───── THE DATA ─────
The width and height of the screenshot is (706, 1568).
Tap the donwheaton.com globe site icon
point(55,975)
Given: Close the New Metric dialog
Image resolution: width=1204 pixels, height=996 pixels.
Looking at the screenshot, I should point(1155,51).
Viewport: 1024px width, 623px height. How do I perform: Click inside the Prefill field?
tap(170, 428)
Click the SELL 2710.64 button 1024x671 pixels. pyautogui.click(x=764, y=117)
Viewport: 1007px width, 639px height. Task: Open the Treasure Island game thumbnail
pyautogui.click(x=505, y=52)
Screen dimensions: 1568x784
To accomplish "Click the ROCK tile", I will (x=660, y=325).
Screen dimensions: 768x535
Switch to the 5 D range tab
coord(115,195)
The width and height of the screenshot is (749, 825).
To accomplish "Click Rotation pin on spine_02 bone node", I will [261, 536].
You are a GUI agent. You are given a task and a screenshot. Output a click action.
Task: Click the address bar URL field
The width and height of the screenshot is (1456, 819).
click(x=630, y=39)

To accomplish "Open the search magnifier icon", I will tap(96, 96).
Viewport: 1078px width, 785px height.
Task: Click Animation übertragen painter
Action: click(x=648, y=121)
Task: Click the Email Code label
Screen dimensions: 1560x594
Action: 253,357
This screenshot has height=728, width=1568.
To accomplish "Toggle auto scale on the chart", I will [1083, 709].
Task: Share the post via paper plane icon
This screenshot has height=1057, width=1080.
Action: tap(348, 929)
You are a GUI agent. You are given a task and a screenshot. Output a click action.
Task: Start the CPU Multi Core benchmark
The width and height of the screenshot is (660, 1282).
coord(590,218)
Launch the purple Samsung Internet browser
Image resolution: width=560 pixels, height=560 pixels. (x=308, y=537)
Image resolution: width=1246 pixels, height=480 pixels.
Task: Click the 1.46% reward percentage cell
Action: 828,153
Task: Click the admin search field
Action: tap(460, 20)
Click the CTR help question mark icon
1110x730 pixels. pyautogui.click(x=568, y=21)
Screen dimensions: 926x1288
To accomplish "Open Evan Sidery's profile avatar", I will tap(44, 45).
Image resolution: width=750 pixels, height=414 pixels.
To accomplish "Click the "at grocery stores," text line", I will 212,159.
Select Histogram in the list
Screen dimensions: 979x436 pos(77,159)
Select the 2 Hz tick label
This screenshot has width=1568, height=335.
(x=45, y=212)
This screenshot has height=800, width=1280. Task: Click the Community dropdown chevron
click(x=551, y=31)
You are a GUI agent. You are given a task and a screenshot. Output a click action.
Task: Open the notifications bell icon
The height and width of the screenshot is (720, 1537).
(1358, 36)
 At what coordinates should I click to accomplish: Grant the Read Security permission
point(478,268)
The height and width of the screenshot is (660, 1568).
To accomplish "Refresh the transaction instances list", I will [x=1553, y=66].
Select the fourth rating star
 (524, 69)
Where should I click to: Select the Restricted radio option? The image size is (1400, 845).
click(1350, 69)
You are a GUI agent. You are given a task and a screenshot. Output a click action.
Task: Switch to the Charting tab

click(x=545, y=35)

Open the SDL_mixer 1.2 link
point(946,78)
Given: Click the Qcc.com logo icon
─────
__PROBLEM REQUIREMENTS__
Can you scale the answers in the rows that open with the line containing "Task: Share the post via paper plane icon" and close with the line containing "coord(590,218)"? Write out every one of those lines again, requests included, with each coordinate in the answers multiplied by 1.5 and rounded to a whole number, halves rounded up.

__COMPLETE OUTPUT__
Task: Share the post via paper plane icon
This screenshot has height=1057, width=1080.
Action: tap(522, 1394)
You are a GUI agent. You are given a task and a screenshot. Output a click action.
Task: Start the CPU Multi Core benchmark
The width and height of the screenshot is (660, 1282).
coord(885,327)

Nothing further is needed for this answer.